WORK INSTRUCTION – Scan the data and please report how many lines include the word "label". Leave out everything but the number.

SUPPLIED INFORMATION –
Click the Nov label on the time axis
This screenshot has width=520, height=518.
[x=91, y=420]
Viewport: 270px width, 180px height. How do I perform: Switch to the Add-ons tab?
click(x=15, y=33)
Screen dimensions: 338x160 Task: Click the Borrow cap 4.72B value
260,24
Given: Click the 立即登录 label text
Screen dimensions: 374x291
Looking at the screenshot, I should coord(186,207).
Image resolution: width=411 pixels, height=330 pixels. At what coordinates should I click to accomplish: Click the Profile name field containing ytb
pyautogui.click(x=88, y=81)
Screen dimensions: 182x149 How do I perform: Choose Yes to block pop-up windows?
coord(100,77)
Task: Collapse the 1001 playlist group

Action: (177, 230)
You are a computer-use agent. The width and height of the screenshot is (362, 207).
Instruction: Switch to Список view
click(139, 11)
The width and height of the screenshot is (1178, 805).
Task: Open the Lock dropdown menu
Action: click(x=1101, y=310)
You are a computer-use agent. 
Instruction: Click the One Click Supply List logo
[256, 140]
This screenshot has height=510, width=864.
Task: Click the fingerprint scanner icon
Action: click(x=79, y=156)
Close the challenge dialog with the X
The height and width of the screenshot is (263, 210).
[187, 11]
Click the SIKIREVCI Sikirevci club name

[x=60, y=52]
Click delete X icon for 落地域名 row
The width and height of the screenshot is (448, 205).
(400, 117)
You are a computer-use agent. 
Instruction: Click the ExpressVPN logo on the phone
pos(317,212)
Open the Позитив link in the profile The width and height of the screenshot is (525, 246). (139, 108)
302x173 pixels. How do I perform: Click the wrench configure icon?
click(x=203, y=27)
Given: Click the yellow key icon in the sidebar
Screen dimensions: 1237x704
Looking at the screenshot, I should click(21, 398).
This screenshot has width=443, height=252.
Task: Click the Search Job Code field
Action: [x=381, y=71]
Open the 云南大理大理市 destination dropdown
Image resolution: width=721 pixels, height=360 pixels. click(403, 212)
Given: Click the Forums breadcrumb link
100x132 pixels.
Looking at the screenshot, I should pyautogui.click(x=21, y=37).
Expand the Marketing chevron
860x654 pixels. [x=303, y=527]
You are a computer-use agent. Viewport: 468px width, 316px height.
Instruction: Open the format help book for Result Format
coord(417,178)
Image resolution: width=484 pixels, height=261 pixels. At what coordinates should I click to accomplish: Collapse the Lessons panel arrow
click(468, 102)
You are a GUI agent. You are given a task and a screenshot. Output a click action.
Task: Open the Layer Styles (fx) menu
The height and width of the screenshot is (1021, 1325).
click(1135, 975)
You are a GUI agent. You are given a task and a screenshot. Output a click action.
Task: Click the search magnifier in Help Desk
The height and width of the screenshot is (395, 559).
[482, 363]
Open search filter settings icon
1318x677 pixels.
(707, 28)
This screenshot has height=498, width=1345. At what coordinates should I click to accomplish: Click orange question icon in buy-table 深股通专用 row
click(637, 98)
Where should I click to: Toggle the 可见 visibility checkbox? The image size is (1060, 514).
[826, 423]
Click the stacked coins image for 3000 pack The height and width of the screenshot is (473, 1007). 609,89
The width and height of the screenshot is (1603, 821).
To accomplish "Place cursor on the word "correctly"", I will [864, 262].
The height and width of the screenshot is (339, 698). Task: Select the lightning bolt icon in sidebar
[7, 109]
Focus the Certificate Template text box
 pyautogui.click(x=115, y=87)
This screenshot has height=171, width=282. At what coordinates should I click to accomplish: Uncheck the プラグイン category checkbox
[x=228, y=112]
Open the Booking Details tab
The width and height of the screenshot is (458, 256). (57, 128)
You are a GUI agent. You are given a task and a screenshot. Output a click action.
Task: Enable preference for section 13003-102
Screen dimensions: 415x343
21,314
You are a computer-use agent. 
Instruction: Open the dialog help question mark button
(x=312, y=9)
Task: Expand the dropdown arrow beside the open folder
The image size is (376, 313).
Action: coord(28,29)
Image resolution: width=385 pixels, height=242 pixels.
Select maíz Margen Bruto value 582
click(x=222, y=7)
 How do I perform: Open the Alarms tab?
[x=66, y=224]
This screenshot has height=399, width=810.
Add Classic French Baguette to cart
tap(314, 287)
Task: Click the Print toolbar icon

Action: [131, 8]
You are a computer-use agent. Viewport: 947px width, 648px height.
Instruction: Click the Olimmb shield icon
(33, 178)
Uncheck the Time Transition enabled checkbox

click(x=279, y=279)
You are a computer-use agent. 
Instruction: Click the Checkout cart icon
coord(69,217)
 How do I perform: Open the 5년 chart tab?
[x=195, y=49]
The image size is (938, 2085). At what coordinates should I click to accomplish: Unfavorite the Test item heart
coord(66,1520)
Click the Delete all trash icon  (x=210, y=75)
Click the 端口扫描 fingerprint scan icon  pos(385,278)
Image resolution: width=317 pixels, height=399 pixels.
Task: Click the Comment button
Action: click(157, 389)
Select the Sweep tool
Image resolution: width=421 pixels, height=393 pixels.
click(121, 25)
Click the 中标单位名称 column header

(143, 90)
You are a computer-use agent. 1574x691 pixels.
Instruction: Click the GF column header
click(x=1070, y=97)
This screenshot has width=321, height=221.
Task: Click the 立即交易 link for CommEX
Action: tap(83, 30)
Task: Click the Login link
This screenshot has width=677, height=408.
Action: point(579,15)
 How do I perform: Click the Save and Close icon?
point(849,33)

COMPLETED TASK – 2